Kochen als Kunst, die die Sinne betört. So versteht man die Gastronomie in Spanien. Ein kulinarisches Fünf-Sterne-Angebot, was Geschmack, Präsentation, Aroma, Textur, Farbe usw. angeht. Die Kreationen von Chefs wie Adrià, Arzak, Berasategui, Ruscalleda, Santamaría, Subijana und Roca haben Spanien an die Spitze der internationalen Haute Cuisine katapultiert.
Die neuen spanischen Gastwirte sind Künstler am Herd, und das spiegelt sich in ihrem enormen internationalen Renommee wider. Wenn das „El Bulli“ von Ferrán Adrià seinerzeit von der bekannten Zeitschrift „Restaurant Magazine“ fünfmal hintereinander zum besten Restaurant der Welt gewählt wurde, sind heute drei spanische Restaurants unter den ersten zehn („El Celler de Can Roca“ auf dem 2., „Mugaritz“ auf dem 3. und „Arzak“ auf dem 8. Platz), und insgesamt fünf Restaurants besitzen die höchste Auszeichnung des einflussreichen Michelin-Führers.
Die Arbeit dieser neuen Künstler am Herd zeichnet sich durch ihre Originalität und Innovation aus und vereinbart immer die traditionelle mediterrane Küche mit kreativen Ansätzen. Die neue Kochkunst hat in der Kultur Spaniens einen derart hohen Stellenwert, dass der Koch José Andrés 2010 mit dem spanischen Orden der Künste und der Literatur ausgezeichnet wurde.
Internationale Anerkennung
Viele der spanischen Restaurants zeichnen sich durch ihre Qualität und Kreativität aus. Landesweit gibt es etwa 150 Lokale mit einem oder mehreren Michelin-Sternen.Fünf davon erhielten die höchstmögliche Auszeichnung, zwei davon in Katalonien und drei im Baskenland.
In Katalonien sind dies die Restaurants „Celler Can Roca“ und „Sant Pau“ in der Provinz Girona. Im „Celler de Can Roca“ in der Stadt Girona setzen die Brüder Roca auf kulinarische Kreativität zur Vermittlung von Erlebnissen. Carme Ruscalleda bietet in ihrem Restaurant „Sant Pau“ mit Blick aufs Meer in Sant Pol de Mar eine moderne Neuinterpretation der traditionellen Gastronomie Kataloniens.

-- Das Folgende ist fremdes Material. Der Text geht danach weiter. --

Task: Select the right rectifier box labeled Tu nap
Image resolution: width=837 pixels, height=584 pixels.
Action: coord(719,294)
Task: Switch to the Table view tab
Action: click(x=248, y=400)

Auch im Baskenland gibt es drei einzigartige Lokale, in denen man baskische Autorenküche genießen kann: Das „Akelarre“ und das „Arzak“ in San Sebastián und das „Martín Berasategui“ in Lasarte (Guipúzcoa). Im „Akelarre“ von Pedro Subijana kommen alle Sinne auf ihre Kosten, und zudem genießt man wundervolle Ausblicke. Das Restaurante von José María Arzak war das erste, das in Spanien mit drei Michelinsternen ausgezeichnet wurde (1989). Aber auch Martín Berasategui gehört zu den ganz Großen der modernen baskischen Küche.
Viele weitere Restaurants haben sich international einen hervorragenden Ruf erworben. Dazu zählen „Atrio“ in Cáceres, „Azurmendi“ in Larrabetzu (Biskaya), „Calima“ in Marbella (Málaga), „Casa Marcial“ in La Salgar (Asturien), „Lasarte“ in Barcelona, „Can Fabes“ in Sant Celoni, „Les Cols“ in Olot und „Miramar“ in Llança (beide in Girona), „Quique Dacosta“ in Denia (Alicante) und „Ramón Freixa“, „Santceloni“, „Sergi Arola Gastro“„La Terraza del Casino“, „Diverxo“ und „El Club Allard“ in Madrid.
Das El Bulli der Zukunft
Ferrán Adrià ist jahrelang das Aushängeschild der spanischen Hochküche gewesen und sein Restaurant „El Bulli“ wurde von vielen als das beste der ganzen Welt betrachtet. Doch seit Juli 2011 schloss das Haus seine Tore, um ein neues Großprojekt in Angriff zu nehmen: die „El Bulli Foundation“. Ziel dieser Stiftung ist es, ein Zentrum für gastronomische Kreativität zu sein, wo neue Kochkonzepte entstehen und auf internationaler Ebene ausgetauscht werden sollen.